Jamal Modica said he came to the short-term rental business after driving for Uber. “I’m a self-employed guy in general. That’s the way I like to work, you know? So I go where the opportunity is, and Airbnb is what’s hot right now,” he said.

Restrictions

City rules do make renting through Airbnb complicated, he said, and he acknowledged that the self-storage concept had to go on the back burner, since it was impossible without a special permit. “They don’t tell you that you can’t do it, [but] they basically wring all the profits out of it and just make it look less and less attractive until you decide on your own not to do it,” he said.

The expansion Jamal Modica was excited to launch Sept. 1 relied on a “manager” living in an apartment unit and renting out another room, but the plan came crashing down when he learned that the tenant-manager had to fulfill a six-month residency rule, he said.   

“I just had the inspector come in here and give me a talking to like I’m a bad guy for trying to open up a registration. It feels like he sees me as the bad guy who’s kicking out residents,” Jamal Modica said. “I don’t want to throw any shade at him. But just dealing with him today, you can be clear that the city doesn’t like Airbnb hosts. If you just want to start one, that shouldn’t be a problem, but I’m trying to start a bunch of them, and I can see they don’t like that and it’s their job to stop me from expanding.”

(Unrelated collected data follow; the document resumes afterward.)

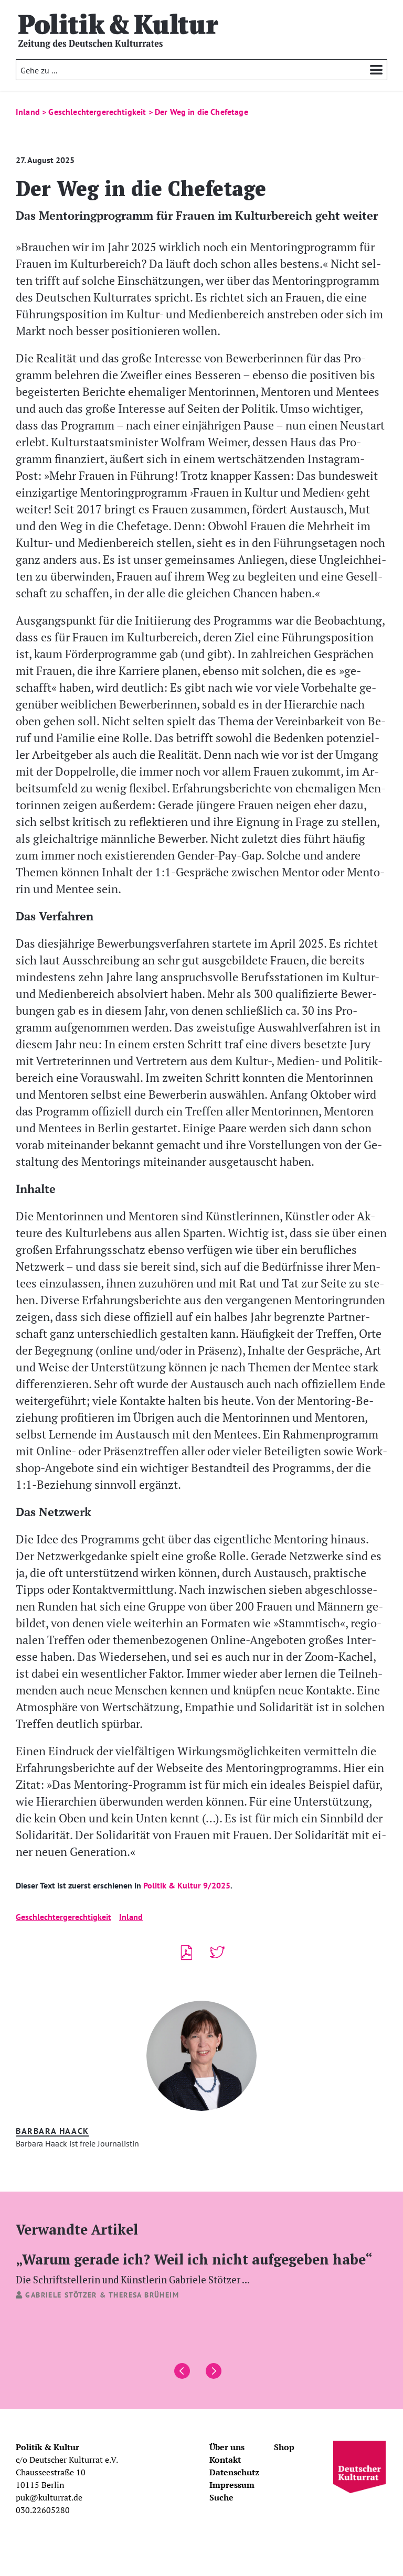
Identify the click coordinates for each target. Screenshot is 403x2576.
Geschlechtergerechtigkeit (63, 1917)
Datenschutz (234, 2472)
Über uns (227, 2447)
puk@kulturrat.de (49, 2497)
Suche (221, 2497)
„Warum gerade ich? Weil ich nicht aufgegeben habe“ (194, 2267)
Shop (284, 2447)
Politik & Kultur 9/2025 (185, 1885)
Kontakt (225, 2459)
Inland (131, 1917)
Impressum (231, 2485)
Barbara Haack (52, 2131)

“Hopefully, I can work through it,” Jamal Modica said. “I’ll let you know how it goes in six months, if I can get the next one rocking and rolling.”

“Seems really shady”

Among locals who hope that doesn’t happen is Dana Jay Bein, a comedian and comedy teacher who has been watching the situation at the apartment building and alerted Devereux to the situation via Twitter. That there have been technically no evictions – just the non-renewal of leases – at 305 Washington St. doesn’t mollify him.

“It seems really shady,” Bein said. “Shady enough that everyone should know what’s going on.”

After having shut down the self-storage concept and enforced the tenancy rule, Power, the city inspector, suspects the website still looks both more alarming and more impressive than the situation at 305 Washington St. deserves.

“They’re trying to make this website seem more than what they really are. I just look at it as a couple of guys trying to rent rooms in their units of their mom’s building,” Power said.